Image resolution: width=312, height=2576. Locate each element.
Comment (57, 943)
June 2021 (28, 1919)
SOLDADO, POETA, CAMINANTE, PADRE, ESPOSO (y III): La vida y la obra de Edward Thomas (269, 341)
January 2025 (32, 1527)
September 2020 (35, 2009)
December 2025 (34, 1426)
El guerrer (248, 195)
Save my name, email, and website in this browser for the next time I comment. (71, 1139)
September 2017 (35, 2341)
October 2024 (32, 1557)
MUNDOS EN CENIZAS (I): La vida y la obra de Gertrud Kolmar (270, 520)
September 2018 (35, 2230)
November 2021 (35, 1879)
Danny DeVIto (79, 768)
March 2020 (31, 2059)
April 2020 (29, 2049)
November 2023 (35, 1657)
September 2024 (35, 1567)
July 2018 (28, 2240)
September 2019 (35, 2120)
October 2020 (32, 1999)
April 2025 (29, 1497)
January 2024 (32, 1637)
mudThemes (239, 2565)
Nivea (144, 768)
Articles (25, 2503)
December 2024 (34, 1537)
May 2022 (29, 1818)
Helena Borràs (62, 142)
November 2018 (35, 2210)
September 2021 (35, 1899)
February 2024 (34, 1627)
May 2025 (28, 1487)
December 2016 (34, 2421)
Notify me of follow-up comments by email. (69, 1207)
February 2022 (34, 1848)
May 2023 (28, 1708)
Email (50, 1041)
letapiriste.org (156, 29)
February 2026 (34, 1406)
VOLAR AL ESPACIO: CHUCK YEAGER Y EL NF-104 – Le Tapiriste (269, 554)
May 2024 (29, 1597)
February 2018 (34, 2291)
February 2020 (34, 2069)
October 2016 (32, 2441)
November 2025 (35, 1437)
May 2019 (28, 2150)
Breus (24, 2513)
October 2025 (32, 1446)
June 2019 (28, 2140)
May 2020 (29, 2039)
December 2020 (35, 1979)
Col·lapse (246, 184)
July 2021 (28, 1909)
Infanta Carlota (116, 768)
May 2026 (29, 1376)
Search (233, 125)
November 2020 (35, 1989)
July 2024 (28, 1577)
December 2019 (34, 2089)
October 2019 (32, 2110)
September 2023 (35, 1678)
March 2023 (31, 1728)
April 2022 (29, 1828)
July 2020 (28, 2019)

++++++++

● **Directions for this task**
What lines of the material contain "December"? Show them.

● **Response to this exercise**
December 2025 (34, 1426)
December 2024 (34, 1537)
December 2016 (34, 2421)
December 2020 (35, 1979)
December 2019 (34, 2089)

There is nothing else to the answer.